There is also a psychological mechanism by which knowledge masquerades as intelligence, and it is worth naming because it operates on the humans who interact with these systems, not just on the systems themselves. When we receive fluent, confident, contextually appropriate speech from an entity, we are wired to infer that the entity understands what it is saying. This is a deeply reasonable heuristic in a world populated exclusively by humans, because in that world, fluent confident speech is indeed correlated with understanding. But the heuristic breaks down when the entity producing the speech is a system that generates fluency without understanding, and the breakdown is dangerous because we rarely notice it happening. The language model sounds exactly like a person who understands, which means our evolved social cognition tells us to trust it, to defer to it, to treat its outputs as reliable. This is not stupidity on the part of the humans. It is a mismatch between a social cognition that evolved for a world of humans and a technological object that can mimic the surface of human speech without any of its substance. Researchers studying interaction with conversational AI have consistently found that people attribute more understanding to these systems than the systems warrant, and that this attribution causes people to reduce the critical scrutiny they would apply to any human expert (3). That reduction in scrutiny is exactly what makes the knowledge-intelligence confusion dangerous in practice.
I also want to address the specific case of chain-of-thought prompting, because it is often cited as evidence that language models can actually reason, and I think the evidence has been badly misread. Chain-of-thought prompting is a technique where the model is asked to produce its reasoning step by step before giving a final answer. This technique improves performance on many multi-step problems, which was taken by many people as evidence that the model is reasoning. But what the technique most likely does is decompose the task into a sequence of simpler prediction tasks, each of which is closer to the model's training distribution, which means the model can handle each step through pattern retrieval rather than genuine reasoning. The overall improvement comes from making the knowledge-retrieval problem easier at each step, not from enabling genuine reasoning. You can verify this by taking the same problems and rephrasing them in ways that preserve the logical structure but disrupt the statistical regularities that support each step, and performance collapses at exactly the points where the statistical regularities are disrupted. A system that genuinely reasons would continue to perform at the novel reasoning task. A system that is pattern-matching over a decomposed problem shows the dependence on statistical regularities as soon as those regularities are absent. Research has confirmed this distinction (4), and the confirmation matters enormously because it means that the apparently most compelling evidence for reasoning in language models is actually evidence of sophisticated knowledge retrieval, which is what I have been arguing. The masquerade runs deep, and it fools even the researchers who study these systems professionally.

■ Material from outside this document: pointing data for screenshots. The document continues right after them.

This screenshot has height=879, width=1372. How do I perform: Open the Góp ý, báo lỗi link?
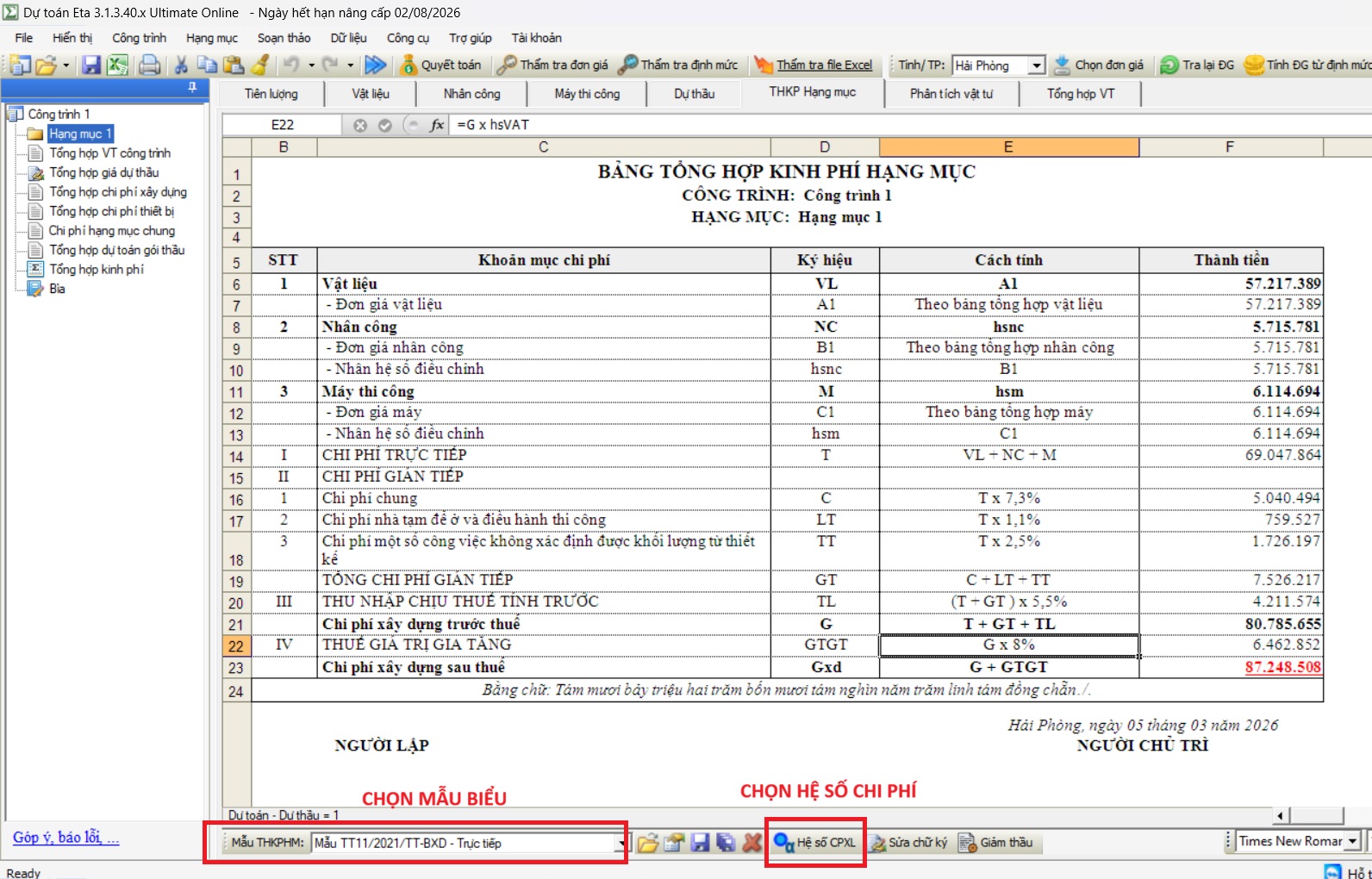point(66,838)
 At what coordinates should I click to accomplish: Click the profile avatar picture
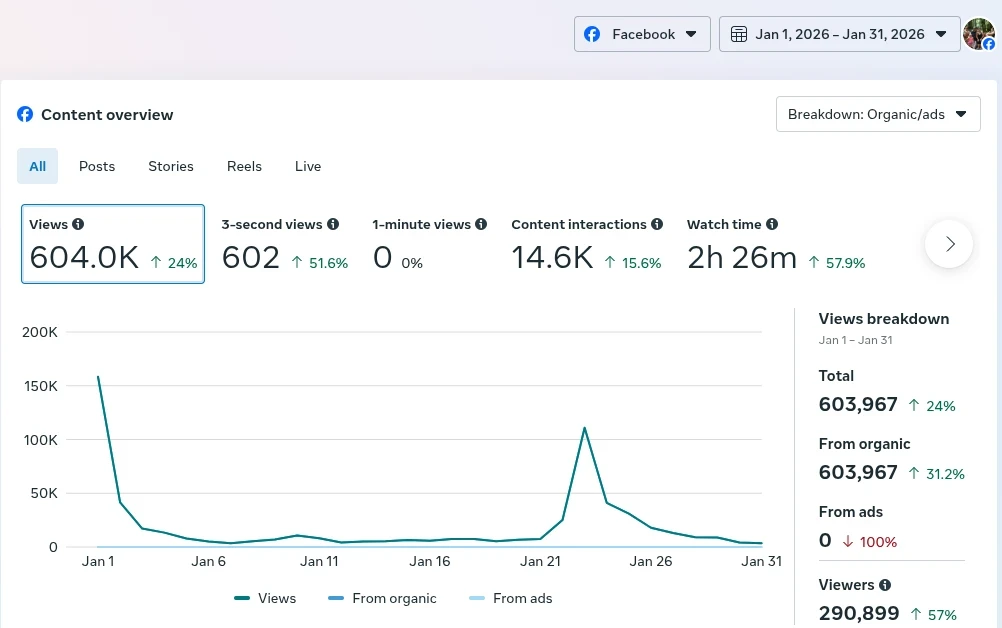978,34
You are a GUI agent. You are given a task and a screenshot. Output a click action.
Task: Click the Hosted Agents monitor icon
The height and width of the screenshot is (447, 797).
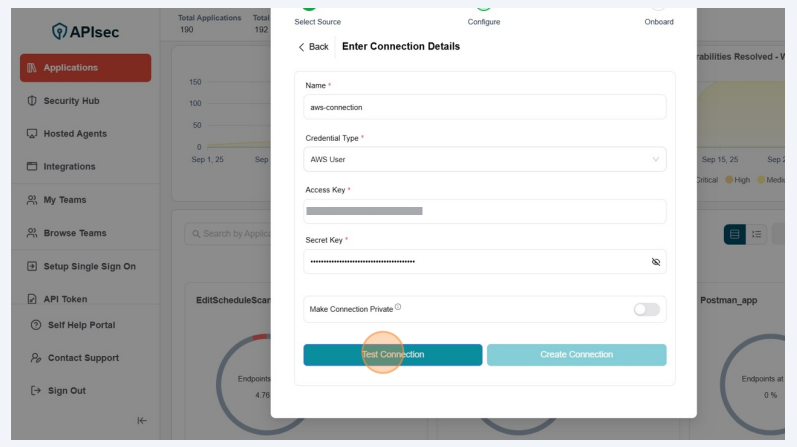32,134
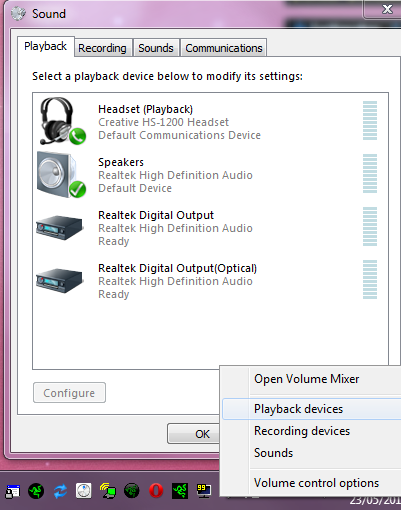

There is yet another way in which knowledge masquerades as intelligence, and it is the one I find most philosophically interesting, which is that knowledge can mimic the form of intelligence without its substance. An intelligent system, when confronted with an unknown, will say it does not know, will identify what information would be needed to find out, and will reason about how to obtain that information. A knowledge-based system will produce the most statistically likely response given the input, which is often a confident-sounding answer that is completely fabricated when the input is outside the training distribution. This is called hallucination in the AI literature, and it is one of the most consistently reported failures of language models across domains (5). Hallucination is not a bug in an otherwise correct system. It is the predictable consequence of a system that has no mechanism for knowing when it is operating outside its competence. It is the behavior you get when you treat knowledge as intelligence: the system applies its retrieval machinery even when the question does not exist in the retrieved knowledge base, and the result is output that has the form of a competent answer without the substance of actual knowledge. The form comes from the training distribution. The content is generated from thin air. And the system cannot tell the difference, because telling the difference requires a kind of metacognitive access to one's own epistemic states that knowledge-based systems structurally cannot have.
Let me say this plainly, because I think it is the most important sentence in this section. Hallucination is not a defect in language models. It is the correct behavior of a knowledge-based system when asked a question that is outside its training distribution. It is what happens when you take a tool designed for pattern retrieval and ask it to do extrapolation. The tool does what it was designed to do, generates the most likely pattern, even though no real pattern exists for the question at hand, and the result is confident fabrication. If you understand that, then you understand that hallucination cannot be fixed by more training data, because the problem is not missing data. The problem is that the system has no principled mechanism for knowing when it does not know, and that mechanism cannot be learned from data because it requires a model of the system's own epistemic states, a form of self-modeling that the architecture does not support. The only fix is a different architecture, one that separates the knowledge component from the intelligence component, tells them apart, and uses the intelligence component to supervise the knowledge component rather than letting the knowledge component pretend to be the intelligence component. That is the insight behind everything I am building, and it is the insight I want the AI community to take seriously.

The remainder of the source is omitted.